Innovative technology for SiPM-like detectors

17 Oct 2014, 11:30
30m
Mozartsaal (Das Wormser)

Mozartsaal

Das Wormser

Das Wormser, Rathenaustraße 11, 67547 Worms, ‎ Tel: 06241/2000420

Speaker

Elena Popova (MEPhI)

Description

Invented in Russia at the end of last century SiPMs have been significantly improved during following years. From the very beginning a SiPM demonstrated an ability to detect visible light photons from a single one to thousands and more but now this is a detector with really high photon detection efficiency which is even higher then 60%. Main figures of merit for the SiPM-like detectors - SSPM, APD-G, MPPC, SPM- are photon detection efficiency (PDE), interpixel crosstalk (XT) and dark rate. It should be noted that for significant number of applications it is not enough to have just a high PDE. It is quite important to have at the same time XT as low as possible. Crosstalk suppression is a hot technological problem for SiPM detectors now.
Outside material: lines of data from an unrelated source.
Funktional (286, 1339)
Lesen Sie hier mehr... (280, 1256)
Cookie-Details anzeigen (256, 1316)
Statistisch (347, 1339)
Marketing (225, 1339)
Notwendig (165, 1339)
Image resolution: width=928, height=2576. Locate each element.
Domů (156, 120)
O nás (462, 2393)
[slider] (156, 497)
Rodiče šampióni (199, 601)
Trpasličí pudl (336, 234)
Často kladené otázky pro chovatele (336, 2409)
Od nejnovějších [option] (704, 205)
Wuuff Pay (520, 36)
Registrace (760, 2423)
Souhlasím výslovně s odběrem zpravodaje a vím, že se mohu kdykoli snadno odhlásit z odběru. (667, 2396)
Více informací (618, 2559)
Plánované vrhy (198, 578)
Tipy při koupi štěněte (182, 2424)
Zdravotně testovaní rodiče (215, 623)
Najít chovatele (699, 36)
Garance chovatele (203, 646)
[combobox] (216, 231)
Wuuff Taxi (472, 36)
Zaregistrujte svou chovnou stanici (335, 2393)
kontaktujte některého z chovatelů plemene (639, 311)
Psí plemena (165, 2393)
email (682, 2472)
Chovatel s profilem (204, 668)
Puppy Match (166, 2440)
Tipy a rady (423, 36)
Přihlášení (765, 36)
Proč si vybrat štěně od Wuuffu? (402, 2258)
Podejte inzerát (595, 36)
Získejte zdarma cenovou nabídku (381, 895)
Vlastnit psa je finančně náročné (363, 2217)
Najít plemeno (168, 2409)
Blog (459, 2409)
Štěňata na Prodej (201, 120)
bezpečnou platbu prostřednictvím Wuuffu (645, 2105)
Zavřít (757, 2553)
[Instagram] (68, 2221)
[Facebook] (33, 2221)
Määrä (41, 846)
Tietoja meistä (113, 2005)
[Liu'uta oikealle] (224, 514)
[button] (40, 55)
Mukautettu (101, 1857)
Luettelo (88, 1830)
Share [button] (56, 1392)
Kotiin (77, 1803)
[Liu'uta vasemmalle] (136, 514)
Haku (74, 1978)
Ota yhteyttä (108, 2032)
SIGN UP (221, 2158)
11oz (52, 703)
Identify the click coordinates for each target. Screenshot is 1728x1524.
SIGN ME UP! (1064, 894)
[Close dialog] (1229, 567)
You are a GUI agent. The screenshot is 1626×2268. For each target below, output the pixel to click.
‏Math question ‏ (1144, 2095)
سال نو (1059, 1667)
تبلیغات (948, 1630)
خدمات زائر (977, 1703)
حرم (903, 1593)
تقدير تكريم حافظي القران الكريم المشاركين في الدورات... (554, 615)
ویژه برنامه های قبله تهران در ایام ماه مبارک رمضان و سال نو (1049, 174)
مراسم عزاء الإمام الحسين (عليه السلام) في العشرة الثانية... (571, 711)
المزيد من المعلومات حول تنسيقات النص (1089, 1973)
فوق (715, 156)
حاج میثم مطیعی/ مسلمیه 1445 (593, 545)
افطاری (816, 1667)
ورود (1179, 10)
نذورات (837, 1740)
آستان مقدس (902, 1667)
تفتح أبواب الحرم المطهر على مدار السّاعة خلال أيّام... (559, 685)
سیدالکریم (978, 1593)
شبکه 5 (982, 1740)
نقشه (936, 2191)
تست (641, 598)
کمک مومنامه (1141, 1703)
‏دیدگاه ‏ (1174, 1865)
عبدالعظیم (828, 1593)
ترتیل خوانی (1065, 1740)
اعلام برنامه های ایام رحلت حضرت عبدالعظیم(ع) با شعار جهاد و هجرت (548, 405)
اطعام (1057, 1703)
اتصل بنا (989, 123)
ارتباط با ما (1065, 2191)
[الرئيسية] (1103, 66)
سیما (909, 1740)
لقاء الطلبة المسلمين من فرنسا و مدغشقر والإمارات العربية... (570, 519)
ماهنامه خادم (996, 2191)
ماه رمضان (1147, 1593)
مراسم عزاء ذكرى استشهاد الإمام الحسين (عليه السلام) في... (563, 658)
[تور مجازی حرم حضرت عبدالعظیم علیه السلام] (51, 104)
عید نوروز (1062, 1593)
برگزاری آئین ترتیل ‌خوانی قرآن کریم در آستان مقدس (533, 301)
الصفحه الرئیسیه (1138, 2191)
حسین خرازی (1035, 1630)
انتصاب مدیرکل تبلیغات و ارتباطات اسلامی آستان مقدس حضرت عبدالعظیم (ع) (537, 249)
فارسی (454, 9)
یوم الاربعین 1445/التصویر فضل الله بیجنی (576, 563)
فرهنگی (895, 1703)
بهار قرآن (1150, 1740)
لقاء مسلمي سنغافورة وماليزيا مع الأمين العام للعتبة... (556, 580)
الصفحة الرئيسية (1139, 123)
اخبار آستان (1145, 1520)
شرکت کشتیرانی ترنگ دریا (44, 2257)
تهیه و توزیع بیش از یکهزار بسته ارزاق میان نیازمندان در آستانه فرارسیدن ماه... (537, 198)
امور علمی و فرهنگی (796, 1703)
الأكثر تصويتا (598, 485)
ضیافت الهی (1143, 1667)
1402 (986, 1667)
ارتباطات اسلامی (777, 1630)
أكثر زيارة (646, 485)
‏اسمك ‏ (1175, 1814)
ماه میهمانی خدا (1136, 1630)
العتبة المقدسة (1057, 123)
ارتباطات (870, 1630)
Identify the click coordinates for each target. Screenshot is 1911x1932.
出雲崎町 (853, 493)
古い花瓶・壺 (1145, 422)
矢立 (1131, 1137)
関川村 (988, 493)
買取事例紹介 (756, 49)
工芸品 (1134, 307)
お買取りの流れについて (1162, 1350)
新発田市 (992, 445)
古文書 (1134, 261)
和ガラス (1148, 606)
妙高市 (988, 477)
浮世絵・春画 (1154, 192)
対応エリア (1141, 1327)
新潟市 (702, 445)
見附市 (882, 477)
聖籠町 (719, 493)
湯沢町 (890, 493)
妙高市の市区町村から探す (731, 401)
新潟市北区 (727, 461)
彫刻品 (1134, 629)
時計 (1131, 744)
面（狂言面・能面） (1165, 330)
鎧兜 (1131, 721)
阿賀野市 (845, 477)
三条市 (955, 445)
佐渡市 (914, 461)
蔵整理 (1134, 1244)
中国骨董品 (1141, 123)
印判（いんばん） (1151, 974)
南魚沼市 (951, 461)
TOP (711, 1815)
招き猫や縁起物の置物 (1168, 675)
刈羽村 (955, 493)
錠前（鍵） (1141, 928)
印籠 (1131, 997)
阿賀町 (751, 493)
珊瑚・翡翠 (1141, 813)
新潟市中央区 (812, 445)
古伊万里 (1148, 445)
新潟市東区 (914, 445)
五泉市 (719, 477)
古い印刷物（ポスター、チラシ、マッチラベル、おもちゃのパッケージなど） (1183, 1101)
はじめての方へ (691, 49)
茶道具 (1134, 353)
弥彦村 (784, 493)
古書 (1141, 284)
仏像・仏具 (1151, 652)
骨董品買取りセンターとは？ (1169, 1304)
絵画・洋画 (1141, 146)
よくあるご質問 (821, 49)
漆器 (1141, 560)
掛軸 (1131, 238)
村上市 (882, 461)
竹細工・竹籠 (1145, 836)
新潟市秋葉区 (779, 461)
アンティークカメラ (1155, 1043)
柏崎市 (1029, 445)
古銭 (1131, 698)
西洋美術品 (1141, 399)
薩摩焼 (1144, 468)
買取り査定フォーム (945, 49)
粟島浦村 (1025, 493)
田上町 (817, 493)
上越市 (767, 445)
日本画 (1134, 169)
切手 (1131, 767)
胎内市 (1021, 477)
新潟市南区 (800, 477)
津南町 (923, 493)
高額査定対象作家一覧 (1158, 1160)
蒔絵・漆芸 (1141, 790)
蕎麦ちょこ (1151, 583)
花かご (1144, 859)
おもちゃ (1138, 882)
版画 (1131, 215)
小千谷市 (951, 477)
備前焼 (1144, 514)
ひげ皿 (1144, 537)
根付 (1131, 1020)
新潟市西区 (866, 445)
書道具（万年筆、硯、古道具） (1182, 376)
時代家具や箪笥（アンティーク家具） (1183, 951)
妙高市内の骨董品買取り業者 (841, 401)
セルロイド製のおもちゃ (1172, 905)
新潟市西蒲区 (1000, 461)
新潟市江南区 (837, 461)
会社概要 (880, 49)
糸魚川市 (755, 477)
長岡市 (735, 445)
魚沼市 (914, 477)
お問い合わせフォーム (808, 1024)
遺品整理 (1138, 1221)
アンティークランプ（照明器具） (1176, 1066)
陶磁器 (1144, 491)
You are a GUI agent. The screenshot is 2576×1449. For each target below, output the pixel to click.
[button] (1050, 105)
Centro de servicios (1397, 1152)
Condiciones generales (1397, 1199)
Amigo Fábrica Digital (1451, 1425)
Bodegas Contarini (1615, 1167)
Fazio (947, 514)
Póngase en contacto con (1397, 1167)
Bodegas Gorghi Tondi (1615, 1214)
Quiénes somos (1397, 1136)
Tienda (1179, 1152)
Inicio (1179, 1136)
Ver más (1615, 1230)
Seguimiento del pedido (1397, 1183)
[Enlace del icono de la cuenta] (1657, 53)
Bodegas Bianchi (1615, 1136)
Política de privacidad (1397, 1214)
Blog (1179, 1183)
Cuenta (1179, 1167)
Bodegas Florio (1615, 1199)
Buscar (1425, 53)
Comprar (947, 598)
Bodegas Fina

SiPM’s dark rate was considerably improved during last years of detector developments. Several years ago the average value for dark rate was at the level of 1MHz/mm2 and now advanced producers show values below 100 kHz/mm2. It looks like such trend will continue further. SiPMs started as matrixes of a p-n-junctions connected together on a common substrate and now such detectors have a name “analog” SiPM. It means that during last years a digital SiPM family have appeared where each photosensitive p-n-junction equipped by active electronic components. Such dSiPMs have an ability to access an each micropixel and in case of bad noise behavior to mask them out. In comparison to analog SiPM this kind of detectors is less sensitive to external conditions (voltage, temperature), do not require external electronics but PDE is lower and readout is slower. However, the position sensitivity of such detector is an attractive feature of a dSiPM and timing properties for large area detectors look better then for traditional analog SiPM approach.